> _DATA UNDER STUDY_
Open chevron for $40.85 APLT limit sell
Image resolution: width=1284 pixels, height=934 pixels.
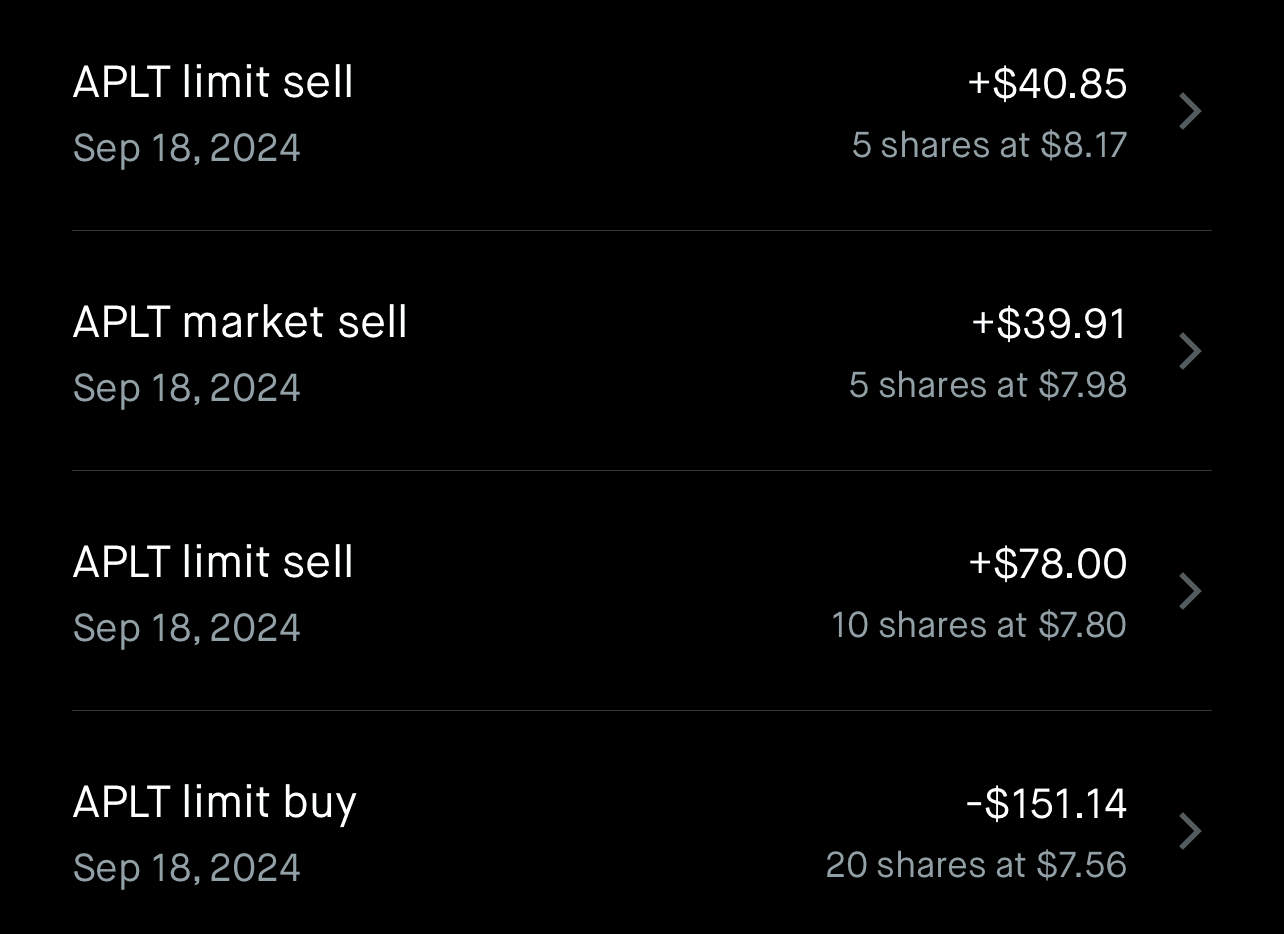pyautogui.click(x=1189, y=111)
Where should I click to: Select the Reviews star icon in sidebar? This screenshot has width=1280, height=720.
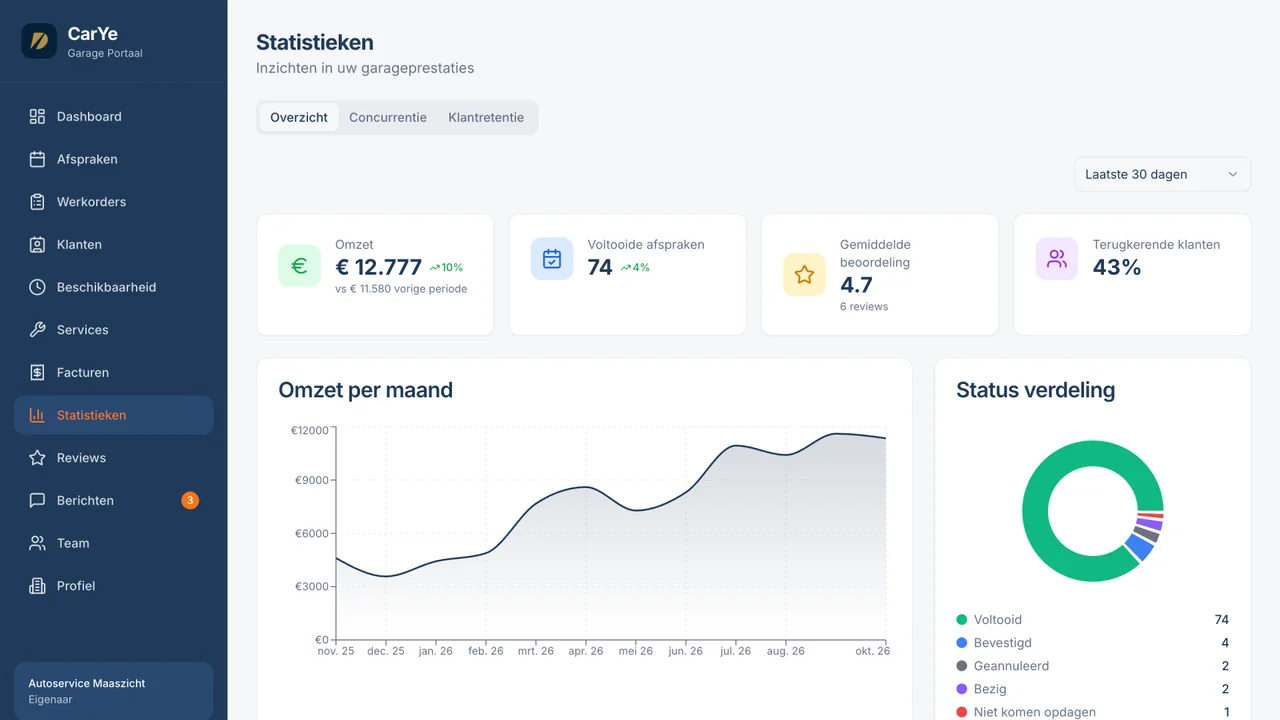point(37,458)
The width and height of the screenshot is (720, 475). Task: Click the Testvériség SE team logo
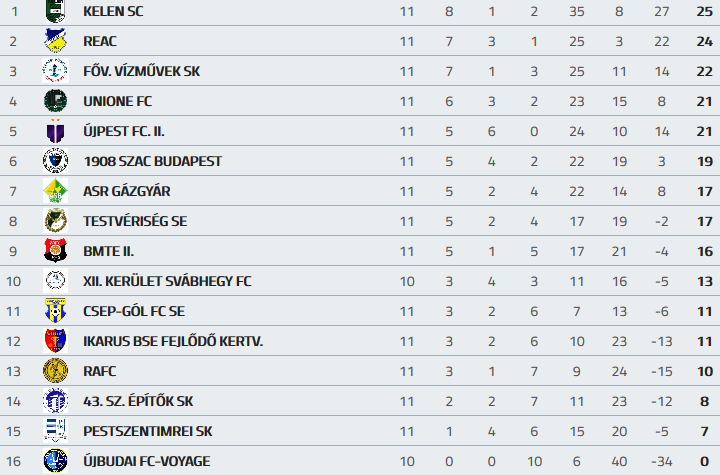54,221
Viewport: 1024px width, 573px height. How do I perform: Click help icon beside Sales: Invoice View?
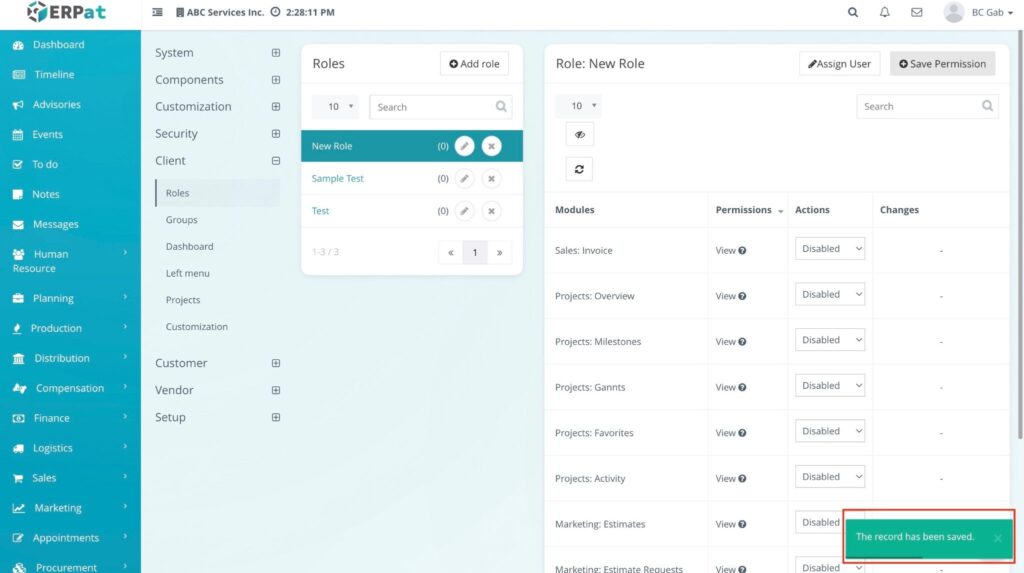pos(742,251)
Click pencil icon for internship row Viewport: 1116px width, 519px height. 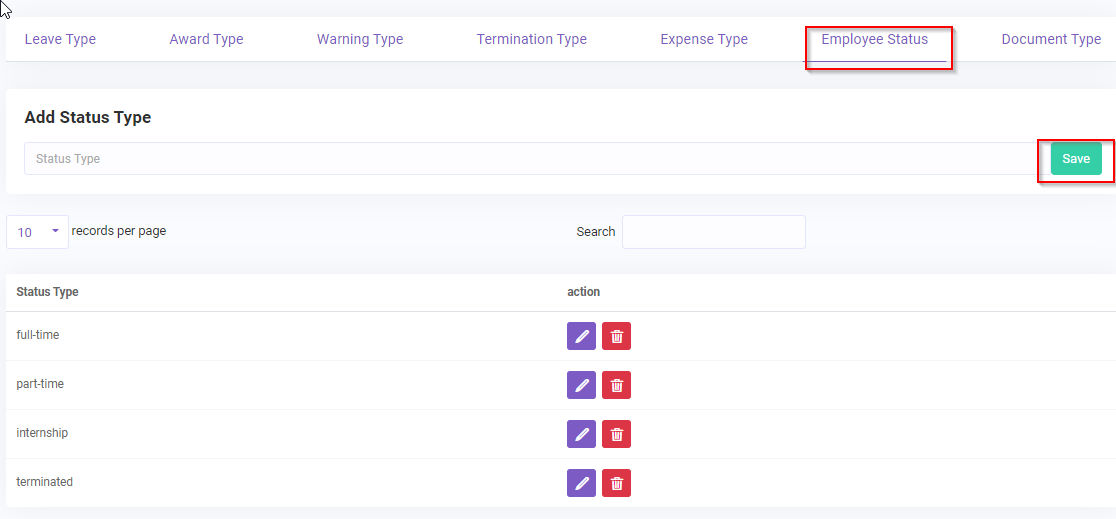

> _WHAT YOU ARE ASKED TO DO_
Copy all the entries word for word. Omit any pictures.

> _WRITTEN REPLY_
Open chevron for $40.85 APLT limit sell
Image resolution: width=1284 pixels, height=934 pixels.
pyautogui.click(x=1189, y=111)
Where should I click to: Select the Reviews star icon in sidebar? This screenshot has width=1280, height=720.
point(37,458)
The width and height of the screenshot is (720, 475). Task: Click the Testvériség SE team logo
54,221
Viewport: 1024px width, 573px height. How do I perform: Click help icon beside Sales: Invoice View?
pos(742,251)
Click pencil icon for internship row Viewport: 1116px width, 519px height. 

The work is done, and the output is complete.